_Problem requirements_:
Reproduce every item from the line containing "You are a GUI" down to the line containing "pyautogui.click(x=813, y=489)", both of those lines included, and leave out the pictures.

_Data entries_:

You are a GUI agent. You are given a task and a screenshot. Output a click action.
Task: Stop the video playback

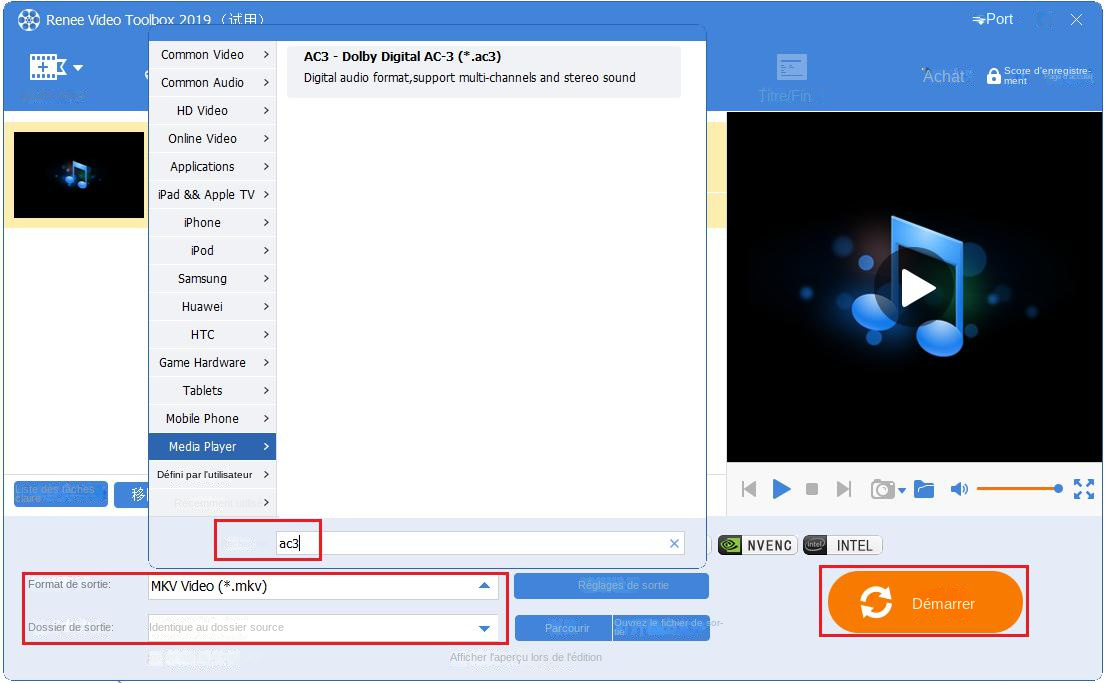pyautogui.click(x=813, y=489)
* * *
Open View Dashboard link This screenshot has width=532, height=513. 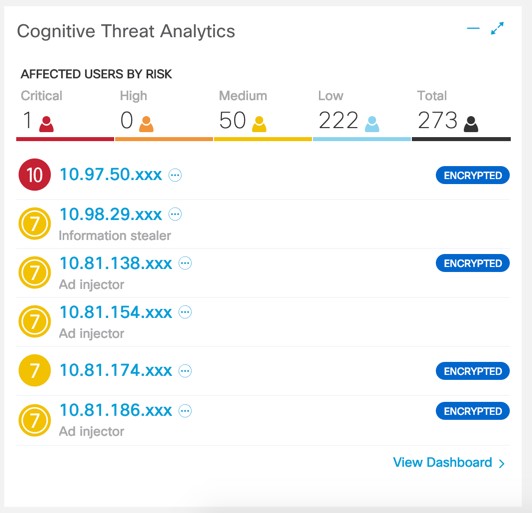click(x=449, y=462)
---
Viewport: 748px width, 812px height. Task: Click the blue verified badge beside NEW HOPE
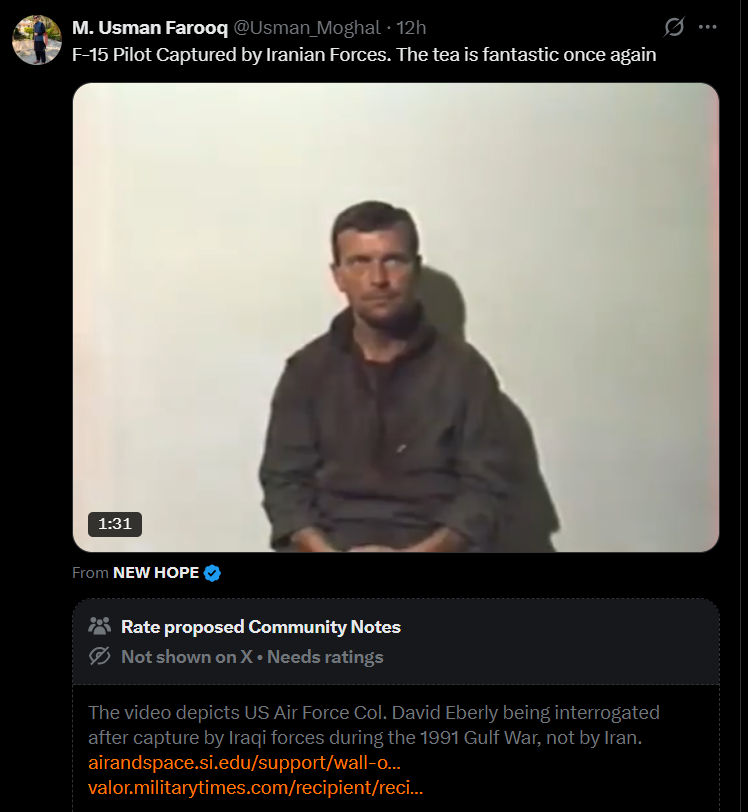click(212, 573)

_Task answer_:
You are a GUI agent. You are given a task and a screenshot. Output a click action.
Task: Stop the video playback

pyautogui.click(x=813, y=489)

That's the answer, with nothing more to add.